=== WHAT YOU ARE ASKED TO DO ===
Using the data below, copy out all lines with the word "sidebar".
------------------------------------
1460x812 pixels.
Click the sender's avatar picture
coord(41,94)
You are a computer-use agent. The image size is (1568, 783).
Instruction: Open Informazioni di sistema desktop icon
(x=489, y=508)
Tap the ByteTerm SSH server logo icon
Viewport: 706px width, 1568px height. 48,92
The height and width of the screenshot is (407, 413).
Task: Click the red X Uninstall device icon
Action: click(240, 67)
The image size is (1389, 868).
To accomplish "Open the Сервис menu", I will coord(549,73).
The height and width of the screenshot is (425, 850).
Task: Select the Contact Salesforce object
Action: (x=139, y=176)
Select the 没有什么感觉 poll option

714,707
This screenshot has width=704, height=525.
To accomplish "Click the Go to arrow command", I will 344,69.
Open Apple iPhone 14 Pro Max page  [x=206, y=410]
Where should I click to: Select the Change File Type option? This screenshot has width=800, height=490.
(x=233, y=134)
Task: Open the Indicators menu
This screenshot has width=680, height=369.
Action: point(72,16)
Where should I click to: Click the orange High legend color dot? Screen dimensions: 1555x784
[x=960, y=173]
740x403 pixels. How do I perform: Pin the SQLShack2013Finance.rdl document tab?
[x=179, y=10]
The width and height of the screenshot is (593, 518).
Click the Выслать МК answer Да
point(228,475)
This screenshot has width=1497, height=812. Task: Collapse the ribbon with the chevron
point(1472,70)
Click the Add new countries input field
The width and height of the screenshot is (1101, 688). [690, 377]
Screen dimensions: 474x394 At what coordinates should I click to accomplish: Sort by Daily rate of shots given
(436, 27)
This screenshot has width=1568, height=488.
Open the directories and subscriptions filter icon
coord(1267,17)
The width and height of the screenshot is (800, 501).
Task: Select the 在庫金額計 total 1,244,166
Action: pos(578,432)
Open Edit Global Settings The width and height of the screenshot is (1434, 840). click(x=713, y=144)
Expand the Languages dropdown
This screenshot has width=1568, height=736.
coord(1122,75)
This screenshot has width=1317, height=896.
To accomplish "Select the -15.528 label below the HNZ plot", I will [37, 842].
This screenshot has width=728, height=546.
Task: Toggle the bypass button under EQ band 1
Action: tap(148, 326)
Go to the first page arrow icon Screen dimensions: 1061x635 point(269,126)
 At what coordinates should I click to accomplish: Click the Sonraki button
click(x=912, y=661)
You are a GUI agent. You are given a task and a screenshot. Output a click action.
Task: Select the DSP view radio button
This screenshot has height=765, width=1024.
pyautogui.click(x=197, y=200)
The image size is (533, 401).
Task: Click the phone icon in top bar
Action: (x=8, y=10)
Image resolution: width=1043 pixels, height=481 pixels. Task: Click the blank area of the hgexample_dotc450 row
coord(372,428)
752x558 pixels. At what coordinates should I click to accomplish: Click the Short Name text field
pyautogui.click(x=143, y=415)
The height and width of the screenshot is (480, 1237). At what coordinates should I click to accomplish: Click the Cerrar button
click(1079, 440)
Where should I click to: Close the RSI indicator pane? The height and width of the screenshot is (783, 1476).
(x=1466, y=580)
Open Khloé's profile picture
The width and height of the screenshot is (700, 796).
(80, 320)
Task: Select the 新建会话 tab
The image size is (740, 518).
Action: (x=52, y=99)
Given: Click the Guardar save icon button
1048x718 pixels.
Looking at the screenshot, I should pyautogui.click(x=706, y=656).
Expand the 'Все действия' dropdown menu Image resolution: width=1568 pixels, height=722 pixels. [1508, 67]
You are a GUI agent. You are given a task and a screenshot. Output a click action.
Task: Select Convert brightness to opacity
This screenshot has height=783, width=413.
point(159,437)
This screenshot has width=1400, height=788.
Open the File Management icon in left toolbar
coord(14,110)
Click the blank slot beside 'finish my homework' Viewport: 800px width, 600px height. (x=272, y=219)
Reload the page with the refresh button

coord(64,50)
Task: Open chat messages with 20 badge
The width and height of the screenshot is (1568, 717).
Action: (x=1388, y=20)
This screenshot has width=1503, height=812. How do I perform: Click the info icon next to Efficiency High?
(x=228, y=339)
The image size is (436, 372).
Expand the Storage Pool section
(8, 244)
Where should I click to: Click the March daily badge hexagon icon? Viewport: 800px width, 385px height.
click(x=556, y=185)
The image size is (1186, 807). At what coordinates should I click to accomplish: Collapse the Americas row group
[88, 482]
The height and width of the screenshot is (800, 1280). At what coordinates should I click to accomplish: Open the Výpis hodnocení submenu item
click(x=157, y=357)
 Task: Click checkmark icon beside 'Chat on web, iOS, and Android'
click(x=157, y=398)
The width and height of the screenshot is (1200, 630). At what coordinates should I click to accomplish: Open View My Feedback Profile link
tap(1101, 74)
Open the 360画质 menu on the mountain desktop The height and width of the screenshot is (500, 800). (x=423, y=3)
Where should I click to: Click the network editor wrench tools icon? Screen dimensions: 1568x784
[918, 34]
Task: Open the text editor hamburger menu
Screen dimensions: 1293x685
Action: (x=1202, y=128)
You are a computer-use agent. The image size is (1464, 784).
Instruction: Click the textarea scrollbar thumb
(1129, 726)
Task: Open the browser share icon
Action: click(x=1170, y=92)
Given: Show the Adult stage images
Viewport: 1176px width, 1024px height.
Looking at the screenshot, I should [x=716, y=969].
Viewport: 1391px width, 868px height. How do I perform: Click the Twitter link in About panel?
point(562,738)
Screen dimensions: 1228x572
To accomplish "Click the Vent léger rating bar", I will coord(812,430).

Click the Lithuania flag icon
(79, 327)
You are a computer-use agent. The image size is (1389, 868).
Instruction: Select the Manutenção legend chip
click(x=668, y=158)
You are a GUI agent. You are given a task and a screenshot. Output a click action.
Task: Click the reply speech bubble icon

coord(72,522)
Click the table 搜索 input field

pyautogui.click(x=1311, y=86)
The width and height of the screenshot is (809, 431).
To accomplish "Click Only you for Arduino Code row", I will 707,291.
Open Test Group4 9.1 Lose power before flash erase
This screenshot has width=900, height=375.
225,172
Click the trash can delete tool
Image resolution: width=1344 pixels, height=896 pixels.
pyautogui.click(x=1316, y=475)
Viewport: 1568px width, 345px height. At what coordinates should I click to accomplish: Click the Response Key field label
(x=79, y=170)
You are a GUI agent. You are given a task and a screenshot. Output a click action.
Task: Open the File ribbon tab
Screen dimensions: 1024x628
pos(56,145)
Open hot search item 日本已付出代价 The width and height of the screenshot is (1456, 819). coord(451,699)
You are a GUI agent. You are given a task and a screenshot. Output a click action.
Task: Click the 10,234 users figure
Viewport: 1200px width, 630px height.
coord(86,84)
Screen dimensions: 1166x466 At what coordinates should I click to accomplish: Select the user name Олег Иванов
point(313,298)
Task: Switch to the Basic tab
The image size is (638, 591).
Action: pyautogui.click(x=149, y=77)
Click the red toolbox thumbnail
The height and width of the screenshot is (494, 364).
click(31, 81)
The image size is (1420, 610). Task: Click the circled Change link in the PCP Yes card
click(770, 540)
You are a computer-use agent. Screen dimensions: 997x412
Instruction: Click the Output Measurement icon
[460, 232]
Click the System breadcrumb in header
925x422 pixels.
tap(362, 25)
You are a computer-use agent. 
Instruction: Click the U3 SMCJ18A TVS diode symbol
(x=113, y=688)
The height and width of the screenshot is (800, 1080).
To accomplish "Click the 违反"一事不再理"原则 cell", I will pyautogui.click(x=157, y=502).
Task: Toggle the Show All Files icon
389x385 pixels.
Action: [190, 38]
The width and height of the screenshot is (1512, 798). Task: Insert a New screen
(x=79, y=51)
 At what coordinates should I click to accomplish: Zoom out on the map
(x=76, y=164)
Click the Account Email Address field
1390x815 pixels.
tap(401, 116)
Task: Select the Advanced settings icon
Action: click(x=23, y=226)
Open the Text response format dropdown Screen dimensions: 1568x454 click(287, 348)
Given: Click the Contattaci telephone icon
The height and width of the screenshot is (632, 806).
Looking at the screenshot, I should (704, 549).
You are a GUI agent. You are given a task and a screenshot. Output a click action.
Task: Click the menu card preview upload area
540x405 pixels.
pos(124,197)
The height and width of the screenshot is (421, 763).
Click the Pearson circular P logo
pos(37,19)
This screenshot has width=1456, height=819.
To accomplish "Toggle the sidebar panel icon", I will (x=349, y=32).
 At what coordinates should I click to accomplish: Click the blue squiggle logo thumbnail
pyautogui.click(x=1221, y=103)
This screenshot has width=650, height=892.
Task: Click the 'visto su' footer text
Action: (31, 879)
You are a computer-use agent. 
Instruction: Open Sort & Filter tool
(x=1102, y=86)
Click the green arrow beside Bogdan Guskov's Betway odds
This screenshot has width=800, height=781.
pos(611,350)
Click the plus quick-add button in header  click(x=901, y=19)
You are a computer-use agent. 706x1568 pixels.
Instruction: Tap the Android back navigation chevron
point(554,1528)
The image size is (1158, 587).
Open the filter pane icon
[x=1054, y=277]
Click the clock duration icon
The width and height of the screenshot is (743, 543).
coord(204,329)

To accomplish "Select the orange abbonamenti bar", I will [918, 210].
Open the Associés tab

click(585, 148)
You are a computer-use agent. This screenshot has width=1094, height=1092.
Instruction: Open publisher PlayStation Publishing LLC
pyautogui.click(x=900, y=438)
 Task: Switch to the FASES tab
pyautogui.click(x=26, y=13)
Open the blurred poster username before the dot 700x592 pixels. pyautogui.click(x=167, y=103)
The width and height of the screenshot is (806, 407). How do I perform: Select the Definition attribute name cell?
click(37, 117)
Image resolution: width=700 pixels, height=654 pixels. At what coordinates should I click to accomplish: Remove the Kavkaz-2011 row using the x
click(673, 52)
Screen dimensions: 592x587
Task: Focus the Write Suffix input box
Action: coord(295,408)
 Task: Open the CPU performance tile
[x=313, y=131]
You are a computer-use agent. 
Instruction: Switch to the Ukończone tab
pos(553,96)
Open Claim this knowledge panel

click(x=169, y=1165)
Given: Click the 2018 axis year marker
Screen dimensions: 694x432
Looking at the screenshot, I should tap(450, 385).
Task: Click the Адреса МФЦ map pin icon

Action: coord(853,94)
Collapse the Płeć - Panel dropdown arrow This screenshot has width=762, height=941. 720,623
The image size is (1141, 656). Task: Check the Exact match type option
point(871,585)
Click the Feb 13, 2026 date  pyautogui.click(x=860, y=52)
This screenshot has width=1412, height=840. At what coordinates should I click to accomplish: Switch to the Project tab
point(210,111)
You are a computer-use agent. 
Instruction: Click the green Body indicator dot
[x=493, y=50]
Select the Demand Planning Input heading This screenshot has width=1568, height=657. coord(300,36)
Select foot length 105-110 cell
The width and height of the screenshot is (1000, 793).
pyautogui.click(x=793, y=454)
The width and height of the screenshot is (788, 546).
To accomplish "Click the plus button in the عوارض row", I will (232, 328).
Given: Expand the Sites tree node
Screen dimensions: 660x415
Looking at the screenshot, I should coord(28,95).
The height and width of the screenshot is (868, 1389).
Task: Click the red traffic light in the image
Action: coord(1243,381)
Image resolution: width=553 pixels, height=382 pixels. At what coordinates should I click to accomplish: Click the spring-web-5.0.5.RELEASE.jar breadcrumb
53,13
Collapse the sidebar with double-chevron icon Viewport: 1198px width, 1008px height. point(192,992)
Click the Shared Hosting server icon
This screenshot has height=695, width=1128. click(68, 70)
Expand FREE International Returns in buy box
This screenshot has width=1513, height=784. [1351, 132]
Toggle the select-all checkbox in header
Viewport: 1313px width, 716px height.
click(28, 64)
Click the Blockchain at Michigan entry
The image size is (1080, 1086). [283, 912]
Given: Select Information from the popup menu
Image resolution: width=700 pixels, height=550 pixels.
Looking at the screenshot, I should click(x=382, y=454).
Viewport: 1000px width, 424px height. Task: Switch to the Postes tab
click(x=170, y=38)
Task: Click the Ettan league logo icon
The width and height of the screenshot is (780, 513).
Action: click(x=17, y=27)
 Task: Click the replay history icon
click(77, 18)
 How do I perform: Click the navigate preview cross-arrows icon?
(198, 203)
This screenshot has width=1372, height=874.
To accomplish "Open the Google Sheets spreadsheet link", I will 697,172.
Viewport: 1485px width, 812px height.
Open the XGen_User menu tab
------------------------------------
=== REPLY TO THE EXERCISE ===
To accomplish "Toggle the sidebar panel icon", I will (x=349, y=32).
Collapse the sidebar with double-chevron icon Viewport: 1198px width, 1008px height. point(192,992)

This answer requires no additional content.